# Text segment:
Indeed Lukianoff and Haidt point out that many students are immature and unprepared for university life. Before they go to college or university, they are coddled by parents and teachers throughout childhood and adolescence. Middle-class children, in particular, do not have much time to themselves anymore, neither at home nor at school. Their lives are scheduled and managed by well-meaning adults who are trying to protect them, but only succeed in preventing them from resolving conflicts and difficult situations on their own – something that is crucial to social and emotional development.
In response to the problem of coddling kids, American writer Lenore Skenazy has promoted the idea of ‘free-range kids’, which means allowing children and young teens to take risks and explore the world without constant adult supervision. Skenazy herself was labelled ‘America’s worst mom’ after she allowed her nine-year-old son to travel on his own on the New York subway, something that would have been considered completely normal just a few decades ago.
Once again, this is not purely an American experience. spiked columnist Frank Furedi discussed this issue back in 2011, at an Intelligence Squared debate on parenting. He was one of the only people on the panel to point out that it wasn’t parental neglect that was stifling middle-class children, but parents and teachers becoming over-involved in kids’ lives.
The result, Haidt and Lukianoff argue, is the creation of young people who are ‘morally dependent’ on authority figures to negotiate challenging situations for them. Hence, when at university or college, these young people now actively seek out these authority figures on campus, usually administrators. And instead of confronting ideas they disagree with in the form of robust debate, students shrink from tough discussions as if they were too fragile, and take refuge in safetyism.
But students are not fragile. They will not break. As The Coddling of the American Mind consistently maintains, they are, in fact, ‘antifragile’; what doesn’t kill them does make them stronger. Haidt and Lukianoff advocate the approach taken by the University of Chicago, which recently made a strong written commitment to free speech and academic freedom. It is so important that universities, they argue, cultivate the Enlightenment values of reason, critique and debate, rather than pandering to weakness and doing terrible damage to our intellectual culture in the process. Haidt and Lukianoff hope the Chicago model will be replicated elsewhere and will attract students and academics who want to be in an open and rigorous academic environment.
Lucid and well-researched, The Coddling of the American Mind is essential reading for anyone trying to understand just what the heck is going on in university campuses these days.

# Provided data:
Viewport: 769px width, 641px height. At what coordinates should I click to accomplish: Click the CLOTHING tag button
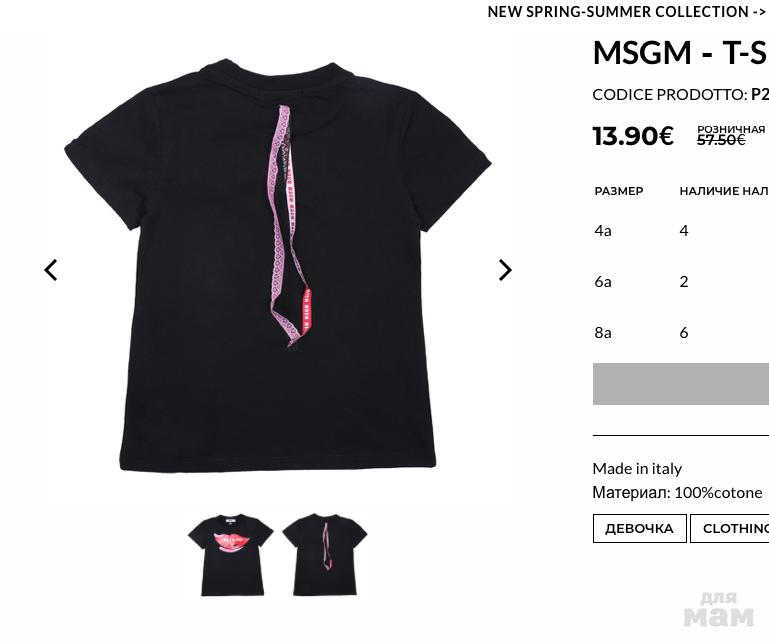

# What is asked:
1. In the review, what did Lenore Skenazy let her nine-year-old son do?
2. Summarize the review in two sentences.

# Solutions to the tasks:
1. She let him travel on his own on the New York subway.

2. Lukianoff and Haidt argue that children coddled by parents and teachers grow into students who are "morally dependent" on authority figures and who shrink from tough discussions instead of engaging in robust debate. They hold that students are in fact "antifragile," and they hope the University of Chicago's written commitment to free speech and academic freedom will be replicated elsewhere.